• FRAGMENTO
== == ==

Ama hasta que te duela. Si te duele es buena señal.
Para  hacer  que  una  lámpara  esté  siempre  encendida,  no  debemos  de  dejar  de  ponerle aceite.
Hay  una  cosa  muy  bonita: compartir  la  alegría  de  amar.  Amarnos  los  unos  a  los  otros.
Amar hasta el dolor. 


EL AMOR AL PRÓJIMO
Preferiría  cometer  errores  con  gentileza  y  compasión  antes  que  obrar  milagros  con  descortesía y dureza.
Darle  a  alguien  todo  tu  amor  nunca  es  seguro  de  que  te  amarán  de  regreso,  pero  no  esperes que te amen de regreso; solo espera que el amor crezca en el corazón de la otra persona, pero si no crece, sé feliz porque creció en el tuyo.  Hay cosas que te encantaría oír,  que nunca escucharás de la persona que te gustaría que te las dijera, pero no seas tan sordo para no oírlas de aquel que las dice desde su corazón.


EL SILENCIO
Resulta muy difícil predicar cuando no se sabe cómo hacerlo, pero debemos animarnos a predicar. Para ello, el primer medio que debemos emplear es el silencio.
El  silencio  de  la  boca  nos  enseñará  muchísimas  cosas:  a  hablar  con  Cristo;  a  estar alegres en los momentos de desolación; a descubrir muchas cosas prácticas para decir.
Guardemos, entonces, el silencio de los ojos, el cual nos ayudará  siempre a ver a Dios.
Los  ojos  son  como  dos  ventanas  a  través  de  las  cuales  Cristo  y  el  mundo  penetran  en nuestro corazón.
El  silencio  de la  mente   y  del  corazón: la Virgen  María  “conserva cuidadosamente  todas las cosas en su corazón “. Este silencio la aproximó tanto al Señor que nunca tuvo que arrepentirse de nada.
El silencio nos proporciona una visión nueva de todas las cosas.
Las palabras que no procuran la luz de Cristo no hacen más que aumentar en nosotros la confusión.



LA ORACIÓN
La oración ensancha el corazón, hasta hacerlo capaz de contener el don de Dios. Sin Él, no podemos nada.
Orar a Cristo es amarlo y amarlo significa cumplir sus palabras. La oración significa para mí la posibilidad de unirme a Cristo las 24 horas del día para vivir con Él, en Él y para Él.

== == ==

• LÍNEAS DE DATOS
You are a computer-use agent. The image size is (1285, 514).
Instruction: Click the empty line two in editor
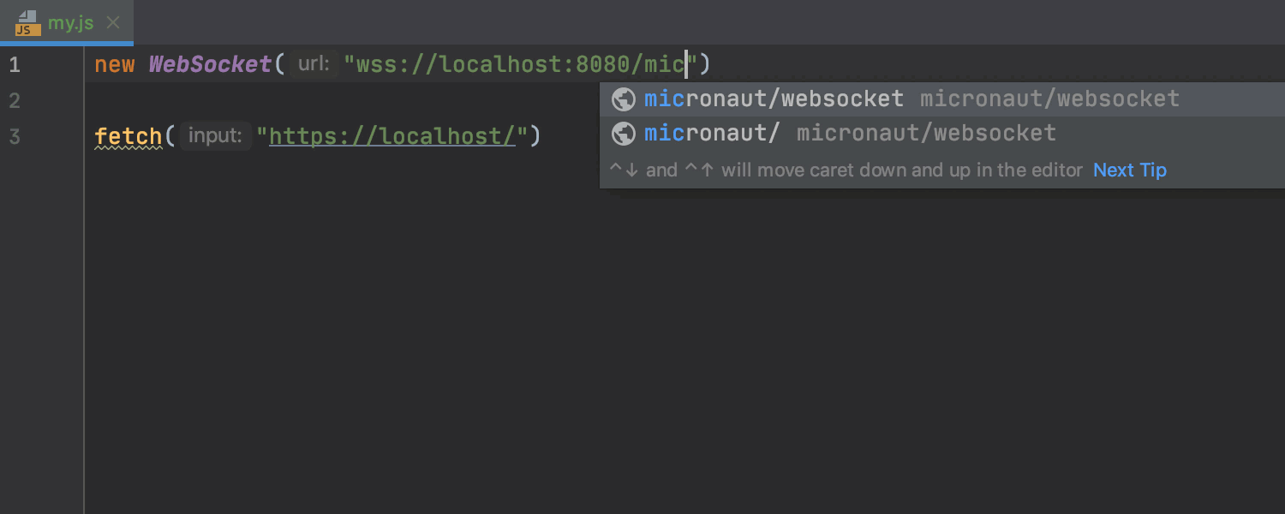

== == ==

Según el fragmento, ¿cuál es el primer medio que debemos emplear para predicar? Las líneas no intervienen en este ejercicio.

El silencio.